In [None]:
"""
Experiment 8: Text-to-Image Generation using Stable Diffusion

Goal:
- Generate images from text prompts
- Use open-source Stable Diffusion
- Industry-style clean implementation

What is Stable Diffusion? :::::::::::::::::::::::::::::::::::::::::::::::::

Stable Diffusion is an AI model that creates images from text descriptions.

                       or

Stable Diffusion is an open-source AI model that generates images from text by gradually removing noise to create realistic pictures.

 Why is it called “Diffusion”?  :::

Because it uses a method where:

Noise is added

Then learned to remove noise gradually

So it “diffuses” and “de-diffuses” data.

Why is it called “Diffusion”?

Because it uses a method where:

Noise is added

Then learned to remove noise gradually

So it “diffuses” and “de-diffuses” data.

"""

# -------------------------------------------------
# Step 1: Import Required Libraries
# -------------------------------------------------
# PyTorch is a deep learning library for building and running neural networks.
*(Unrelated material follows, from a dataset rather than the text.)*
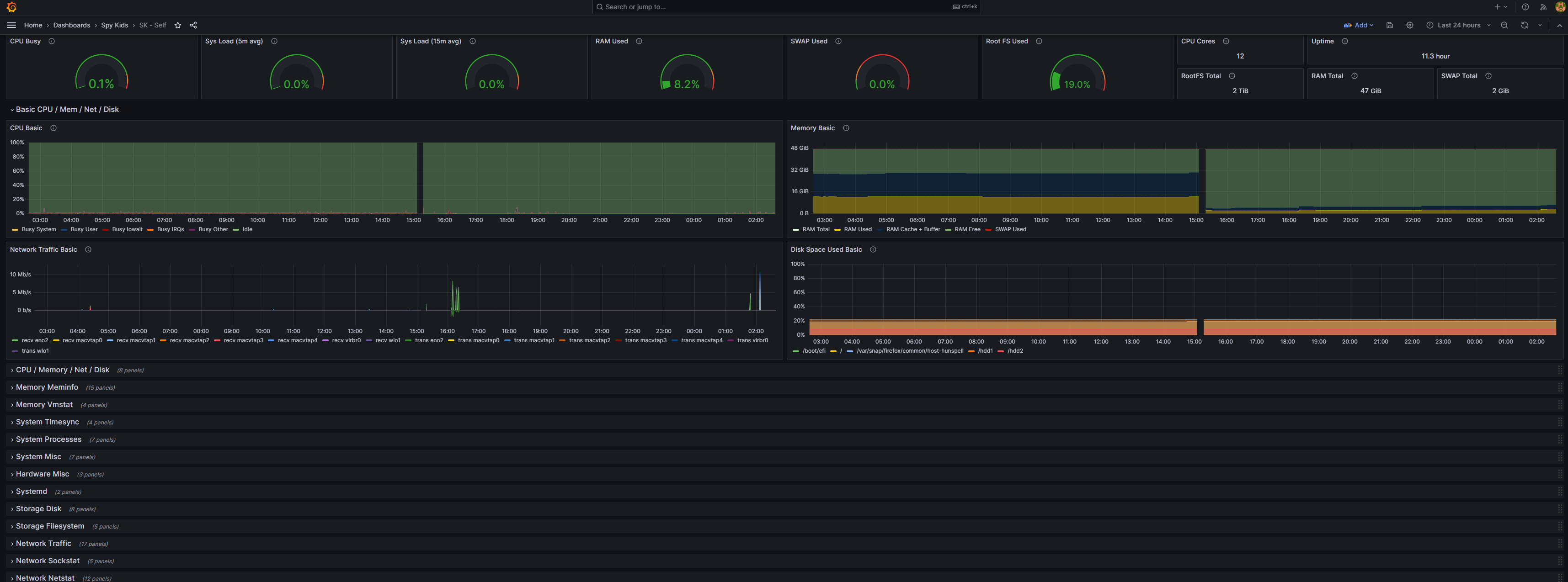
Task: Go to Dashboards in the breadcrumb
Action: [71, 25]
# It handles tensors (multidimensional arrays) efficiently on CPU and GPU.

# In Stable Diffusion, PyTorch is used for model inference, tensor operations, and GPU acceleration

import torch

# diffusers is a Hugging Face library for diffusion models.

# StableDiffusionPipeline is a ready-to-use class that:

# Loads the Stable Diffusion model.

# Handles text-to-image generation.

# Provides a simple interface to convert prompts → images without manually coding U-Net, scheduler, or tokenizer.
from diffusers import StableDiffusionPipeline

# PIL (Python Imaging Library) is used to handle images in Python.

# Required for:

# Saving generated images.

# Displaying images with image.show().

from PIL import Image                # Image handling

# -------------------------------------------------
# Step 2: Device Configuration
# -------------------------------------------------
"""
Industry practice:
- Automatically use GPU if available
- Fall back to CPU otherwise
"""

device = "cuda" if torch.cuda.is_available() else "cpu"
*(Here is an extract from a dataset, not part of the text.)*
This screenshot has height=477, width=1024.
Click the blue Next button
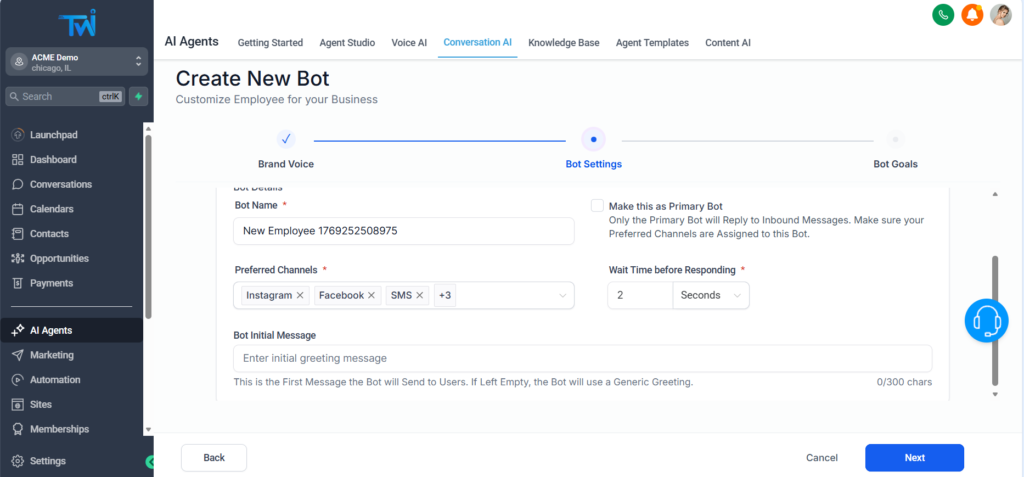pyautogui.click(x=914, y=458)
# -------------------------------------------------
# Step 3: Load Stable Diffusion Model
# -------------------------------------------------
"""
Model choice:
- runwayml/stable-diffusion-v1-5
- Widely used
- Open-source
- Production-tested

⚠️ First run downloads ~4GB model
"""


model_id = "runwayml/stable-diffusion-v1-5"

# 1:::::::::::  This is the pretrained Stable Diffusion model identifier on Hugging Face. :::::::::::::::::::::

# v1-5 is a widely used, open-source, production-ready model.

# Downloads the model weights (~4GB) on the first run.

pipe = StableDiffusionPipeline.from_pretrained(
    model_id,
    torch_dtype=torch.float16 if device == "cuda" else torch.float32 #Float32 on CPU is standard precision
)

# 2::::::::::   Downloads and loads the model into memory.

# The pipeline handles:

# Text encoding (CLIP tokenizer & encoder).

# Noise generation and iterative denoising.

# Scheduler logic for inference steps.

pipe = pipe.to(device)

# 3.::::::::::::::  Moves the entire pipeline (model weights) to GPU or CPU.
# Essential because computations happen on the same device.

# -------------------------------------------------
# Step 4: Define Text Prompt
# -------------------------------------------------
"""
Prompt engineering matters a LOT in real products.
Companies test thousands of prompts.
"""

prompt = (
    "A futuristic city at sunset, ultra realistic, "
    "cinematic lighting, high detail, 4k resolution"
)
# It is a string variable using implicit string concatenation inside parentheses for better readability.


# -------------------------------------------------
# Step 5: Generate Image
# -------------------------------------------------
"""
Key parameters:
- guidance_scale → how strongly model follows prompt
- num_inference_steps → quality vs speed tradeoff
"""

image = pipe(
    prompt=prompt,
    guidance_scale=7.5,        # Higher = more prompt adherence
    num_inference_steps=40     # More steps = better quality
).images[0]

# 1:::::::::::::   pipe(prompt=prompt, ...)

                      # Runs the pipeline:

                      # Text → embedding (CLIP encoder)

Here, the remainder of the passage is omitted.